Having been a bit preoccupied with settling into my year abroad for the last few weeks, I was looking forward to catching up with the charts and finding a wonderfully original, new number-one single waiting to be reviewed. Silly me, I forgot that nowadays, any song that makes it to the top ain’t ever getting older.

That being said, The Chainsmokers and Halsey’s Closer is far more deserving of four weeks at the number one spot than any of its recent predecessors. It fulfils so many supposed prerequisites of current pop music - it is catchy (the refrain was stuck in my head for hours after one listen), it has a feel-good vibe with an electronic dance instrumental segment, it has a line everyone can scream along with, over and over again. Somehow all of these factors seem to come together a little more cohesively in this track than in Cold Water or One Dance. However, what I found more interesting about Closer was, as highlighted by Josh Jewell last week, the lyrics. Certain lines like, “play that Blink-182 song” and “that mattress that you stole from your roommate back in Boulder” are wonderful in their details, and give the song some actual substance, and even hope that there was some thought given to the story behind the track, that there was a reason behind writing it other than commercial success.

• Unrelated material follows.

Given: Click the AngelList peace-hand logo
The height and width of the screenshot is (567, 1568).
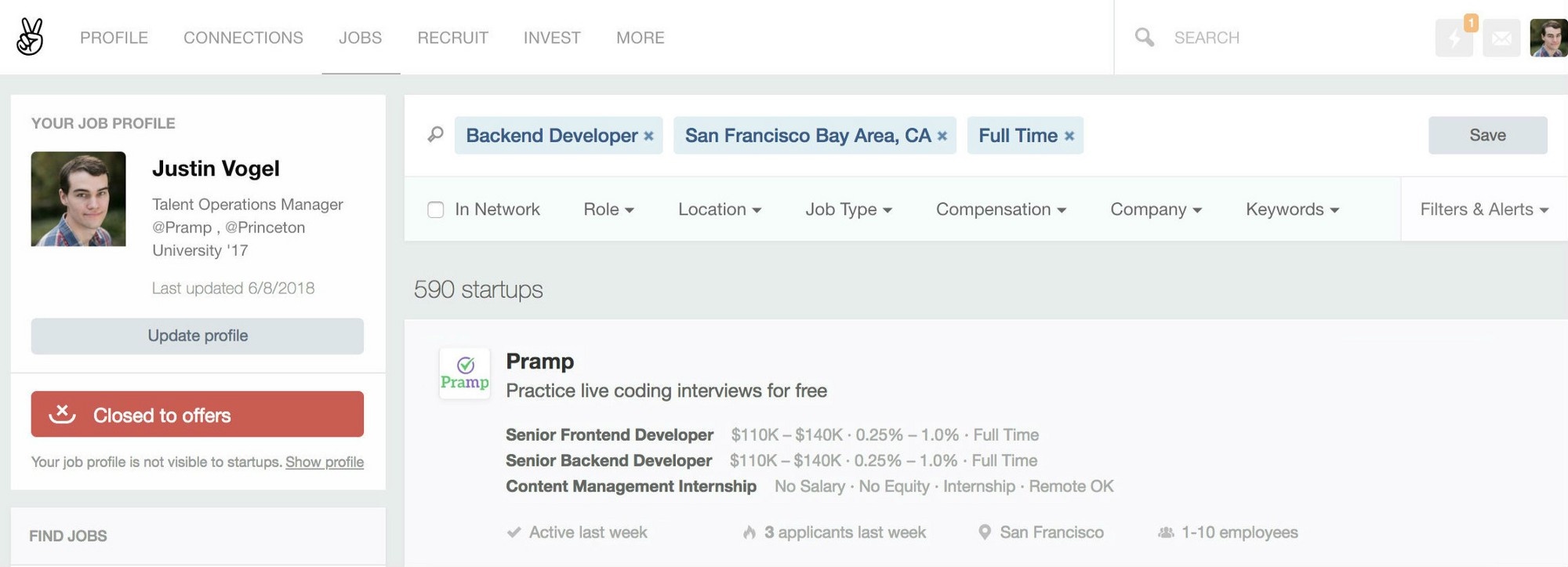Looking at the screenshot, I should [30, 37].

Unfortunately, while there was definitely more effort put into this song, I’d say the lyrics still leave a lot to be desired. Because of course, to become a chart-topper, the lyrics can’t just be about something unusual like, as Josh put it, “the sentiment of the millions of unemployed young Americans”, or even be entirely original with specifics, like the examples mentioned above. No, number one singles need cheesy, clichéd lines, they need to be about sex and desire, they need to make the listener feel young and free. The numerous lyricists of this song sadly complied to all of the above criteria with phrases like “baby pull me closer”, not to mention the sugary, overused “we ain’t ever getting older”. What they ended up with was a just-above-average chart-topper, which is not nearly as good as it could have been with a little less effort to conform to the stereotype of pop music.

Every time I have written this column, without fail, I have grumbled about the song on the second position in the charts not being at the top, and this week is no exception. James Arthur’s Say You Won’t Let Go, much like Closer, also conveys a love story, but in my opinion, with its innovative storytelling lyrics and simple acoustic performance, does it a little better. Bieber’s Let Me Love You in third place is bland and not too memorable. In the bottom half, Sia’s The Greatest is an enjoyable listen, but Ariana Grande and Nicki Minaj’s Side By Side, and Calvin Harris’s My Way are both incredibly weak performances.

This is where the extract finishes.